◆ **ASSIGNMENT**
Below are the records. Restate word for word every line from the one that contains "1517x784 pixels. At" through the final line, both included.
Top of STUDY MATERIAL
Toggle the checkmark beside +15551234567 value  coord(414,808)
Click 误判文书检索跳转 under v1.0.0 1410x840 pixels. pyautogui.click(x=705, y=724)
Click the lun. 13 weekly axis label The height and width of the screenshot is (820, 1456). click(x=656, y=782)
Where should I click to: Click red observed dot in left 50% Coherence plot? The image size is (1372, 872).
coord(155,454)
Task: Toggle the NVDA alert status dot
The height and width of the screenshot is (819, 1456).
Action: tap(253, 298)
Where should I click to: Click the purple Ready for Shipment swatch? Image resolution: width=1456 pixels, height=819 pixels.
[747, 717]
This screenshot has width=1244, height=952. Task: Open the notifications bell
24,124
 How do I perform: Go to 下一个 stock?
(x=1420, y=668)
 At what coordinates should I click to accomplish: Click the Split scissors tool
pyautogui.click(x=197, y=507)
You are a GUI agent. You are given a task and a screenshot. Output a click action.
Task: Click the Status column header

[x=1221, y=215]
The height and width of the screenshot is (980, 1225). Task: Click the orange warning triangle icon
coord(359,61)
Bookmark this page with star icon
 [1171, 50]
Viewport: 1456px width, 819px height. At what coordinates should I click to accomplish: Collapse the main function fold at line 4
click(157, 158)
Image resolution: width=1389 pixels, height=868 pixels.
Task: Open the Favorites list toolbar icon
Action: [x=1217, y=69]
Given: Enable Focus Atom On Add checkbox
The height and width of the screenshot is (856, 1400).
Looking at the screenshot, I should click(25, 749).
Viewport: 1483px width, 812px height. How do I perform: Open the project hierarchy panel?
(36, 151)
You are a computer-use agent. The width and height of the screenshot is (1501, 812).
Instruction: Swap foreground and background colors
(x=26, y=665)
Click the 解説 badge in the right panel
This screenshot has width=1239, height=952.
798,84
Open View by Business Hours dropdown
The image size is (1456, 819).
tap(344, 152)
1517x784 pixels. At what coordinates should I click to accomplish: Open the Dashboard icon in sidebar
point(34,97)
Bottom of STUDY MATERIAL
◆ **RESPONSE FOR THIS EXERCISE**
1517x784 pixels. At what coordinates should I click to accomplish: Open the Dashboard icon in sidebar
point(34,97)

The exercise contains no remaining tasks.